Cette page a été validée par deux contributeurs.

154. — Un moine[1], rencontrant des moniales sur son chemin, s’écarta de la route. La supérieure lui dit : Si tu étais un moine parfait, tu ne nous aurais pas regardées comme des femmes[2].

155. — Un frère[3] porta ses derniers petits pains aux cellules, et convoqua (au repas) une table de vieillards. Lorsque chacun d’eux eut mangé près de deux petits pains, il s’arrêta. Le frère, connaissant leur grand ascétisme, s’excusa et dit : Par le Seigneur ! mangez jusqu’à ce que vous soyez rassasiés. Et ils mangèrent dix autres petits pains. Telle est la proportion que ces véritables ascètes observaient entre la nourriture et leur besoin[4].

156. — Un vieillard fut affligé d’une grave maladie[5] au point que ses entrailles rejetaient beaucoup de sang. Des sébestes secs[6] se trouvaient justement en la possession d’un certain frère qui fit une bouillie et les mit dedans. Il les porta au vieillard et le pria de les goûter, disant : Fais charité, mange, peut-être cela te sera-t-il bon. Le vieillard le regarda longuement et dit : En vérité, je voudrais que Dieu me laissât dans cette maladie durant trente autres années. Le vieillard dans une si grande infirmité n’accepta même pas de manger une petite bouillie et le frère, la prenant, retourna à sa cellule.

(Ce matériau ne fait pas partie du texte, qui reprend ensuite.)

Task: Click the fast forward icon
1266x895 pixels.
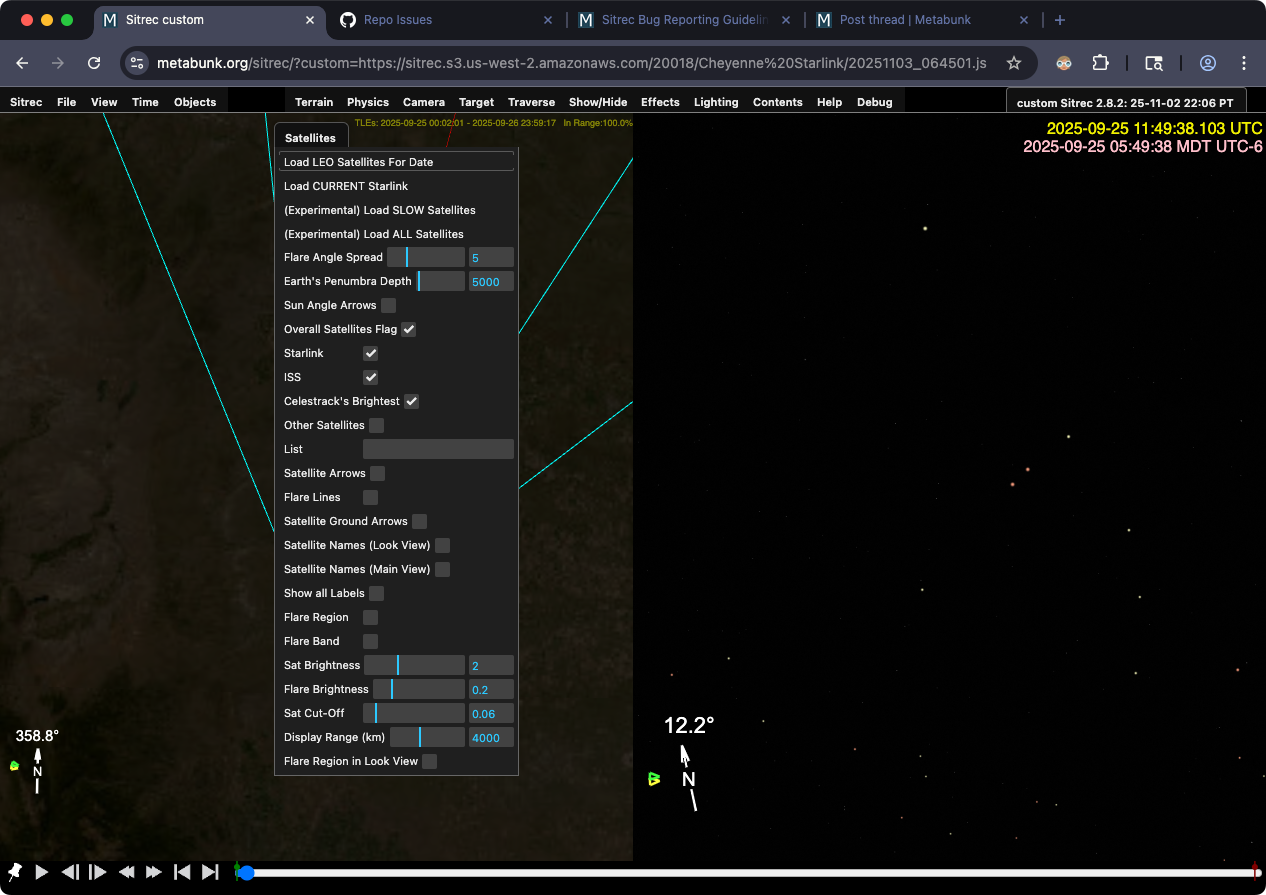Action: coord(154,872)
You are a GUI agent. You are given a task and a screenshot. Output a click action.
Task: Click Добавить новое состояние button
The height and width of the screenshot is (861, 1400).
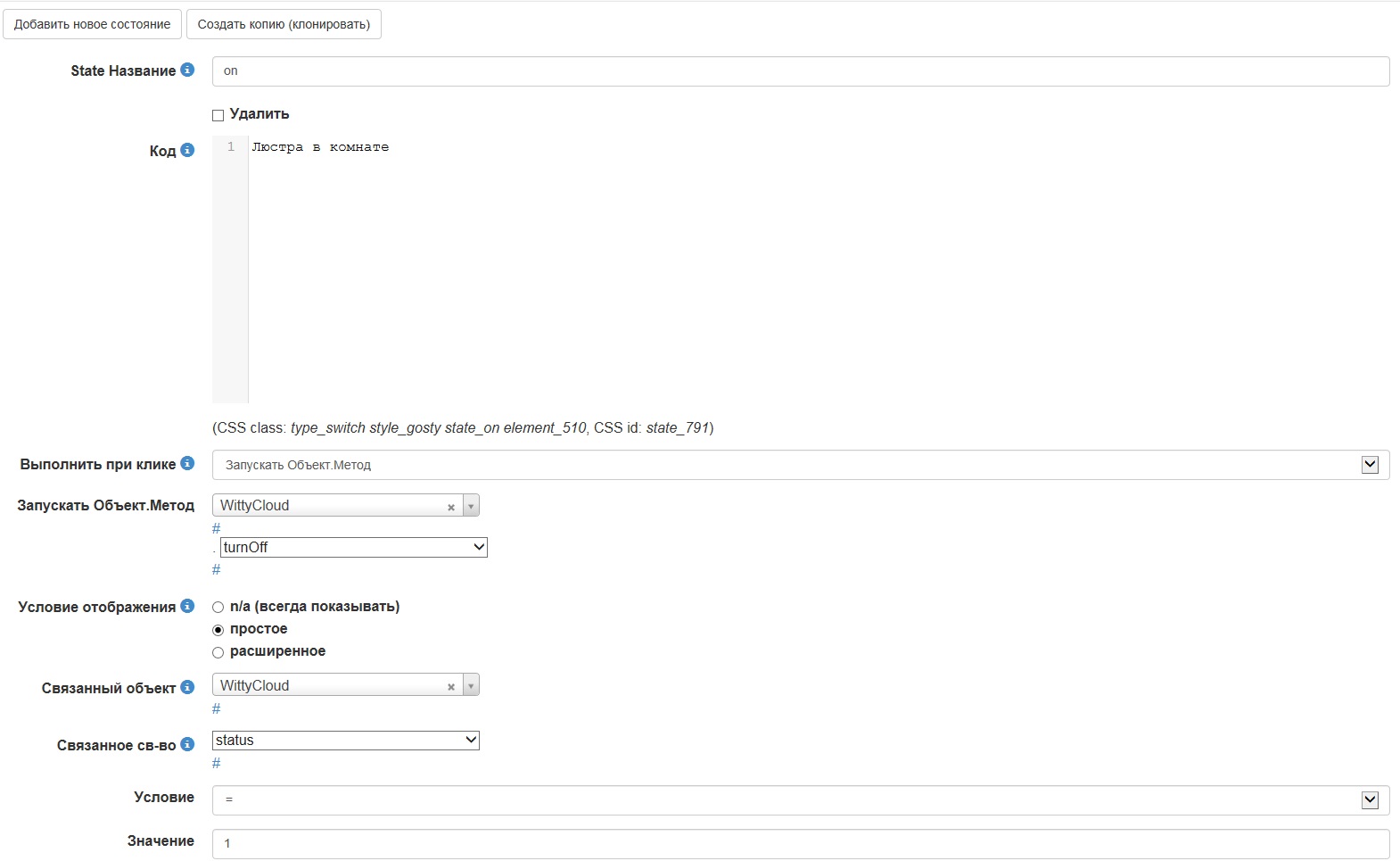(93, 24)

157. — Un autre vieillard[7] demeurait dans le grand désert. Il arriva qu’un frère, le rencontrant, le trouva malade. Il le prit, le lava, fit un peu de bouillie avec ce qu’il avait apporté et lui offrit à manger. Le vieillard lui dit : En vérité, frère, j’avais oublié que les hommes avaient cette consolation. Il lui porta aussi une coupe de vin ; en la voyant, il pleura et dit : Je n’avais pas pensé boire du vin avant ma mort.

158. — Un vieillard[8] eut l’ascétisme de ne pas boire durant quarante jours ; lorsqu’il avait la fièvre, il lavait le seau, le remplissait d’eau et le suspendait devant lui. Un frère lui demandant pourquoi il faisait cela, il répondit : Afin que je souffre davantage lorsque j’ai soif et que je reçoive de Dieu une récompense plus forte.

159. — Un frère[9] voyageait avec sa mère qui était vieille. Lorsqu’ils arrivèrent au fleuve, la vieille femme ne pouvait passer ; son fils prit son maphorion (sa pèlerine) et s’en enveloppa les mains pour ne pas toucher le corps de sa mère, puis il la porta et la passa de l’autre côté. Sa mère lui dit : Mon fils, pourquoi as-tu enveloppé tes mains ? Il lui dit : Parce

  1. B, p. 715, no 34. Coislin, fol. 78v ; M, 872, no 62.
  2. Le latin porte : « tu ne nous aurais pas regardées et tu n’aurais pas vu que nous étions des femmes ».
  3. B, p. 468, no 71. Coislin 127, fol. 78v ; M, 872, no 64.
  4. Ils mangeaint donc au sixième de leur faim.
  5. B, p. 467, no 66 ; L, fol. 15r. Coislin, fol. 78v ; M, 872, no 65.
  6. Le latin porte « nixa sicca » et semble conclure, dans l’Onomasticon, qu’il peut s’agir de pruneaux.
  7. Coislin 127, fol. 78v ; M, 873, no 66.
  8. B, p. 468, no 68 ; L, fol. 22r ; Paul, 87 ; Coislin 127, fol. 79 ; M, 873, no 67.
  9. B, p. 588, no 387 ; Paul, 226 ; Coislin 127, fol. 79 ; M, 873, no 68.